Zudem verstoffwechselt laut Grosso ein geringer Anteil der Bevölkerung Koffein nur langsam. »Bei ihnen kann schon mehr als eine Tasse zu Kopfschmerzen, höherem Blutdruck und Unwohlsein führen.« Entsprechend sollten die Betroffenen möglichst wenig Kaffee trinken. Die meisten gesunden Menschen vertragen hingegen vier Tassen mit insgesamt 400 Milligramm Koffein pro Tag gut.
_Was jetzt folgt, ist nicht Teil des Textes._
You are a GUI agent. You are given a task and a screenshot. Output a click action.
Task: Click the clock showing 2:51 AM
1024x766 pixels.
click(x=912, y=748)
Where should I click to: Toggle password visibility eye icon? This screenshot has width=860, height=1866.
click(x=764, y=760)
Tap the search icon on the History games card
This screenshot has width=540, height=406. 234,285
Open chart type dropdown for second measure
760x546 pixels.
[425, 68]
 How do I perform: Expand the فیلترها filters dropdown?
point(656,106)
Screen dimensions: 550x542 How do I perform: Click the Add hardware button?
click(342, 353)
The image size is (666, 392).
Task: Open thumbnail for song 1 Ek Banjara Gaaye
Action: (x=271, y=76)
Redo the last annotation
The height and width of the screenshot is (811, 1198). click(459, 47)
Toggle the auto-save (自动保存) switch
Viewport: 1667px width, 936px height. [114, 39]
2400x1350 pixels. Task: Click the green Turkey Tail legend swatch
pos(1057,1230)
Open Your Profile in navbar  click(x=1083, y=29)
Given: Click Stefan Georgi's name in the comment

Abhängig im eigentlichen Sinn macht Kaffee nicht. Es kann aber ein Gewöhnungseffekt eintreten, der bei manchen Menschen vorübergehend zu Kopfschmerzen, Müdigkeit oder Reizbarkeit führt, wenn sie Koffein auf einmal weglassen. Im Gegensatz zu Alkohol und Nikotin ruft ein Verzicht jedoch keine schweren Entzugserscheinungen hervor. Auch muss man die Dosis nicht stetig steigern: Der wach machende Effekt bleibt etwa problemlos erhalten, wenn man regelmäßig zwei Tassen trinkt.

Um sich mit Kaffee akut in Gefahr zu bringen, müsste man schon sehr große Mengen zu sich nehmen. Lebensgefährlich wird es ab etwa zehn Gramm Koffein pro Tag – das entspricht rund 100 Tassen Kaffee. Dass es dennoch Menschen gibt, die an einer Koffeinüberdosis sterben, liegt meist an Nahrungsergänzungsmitteln oder einer Kombination aus Kaffee, Alkohol und anderen stimulierenden Drogen.

Bewusst auf ihren Kaffeekonsum achten sollten vor allem Schwangere. Studien deuten darauf hin, dass ein höherer Koffeinkonsum in der Schwangerschaft das Risiko für eine Fehlgeburt erhöht – pro Tasse um etwa sieben Prozent. Werdende Mütter, die ein bis zwei Tassen Kaffee pro Tag trinken, müssen sich hingegen keine allzu großen Sorgen machen, legt eine Untersuchung aus dem Jahr 2021 nahe. Die Forscherinnen und Forscher analysierten die Daten von mehr als 2500 Schwangeren und fanden keine negativen Auswirkungen von Koffein im zweiten Trimester. Andere Zeitspannen wurden allerdings auch nicht untersucht.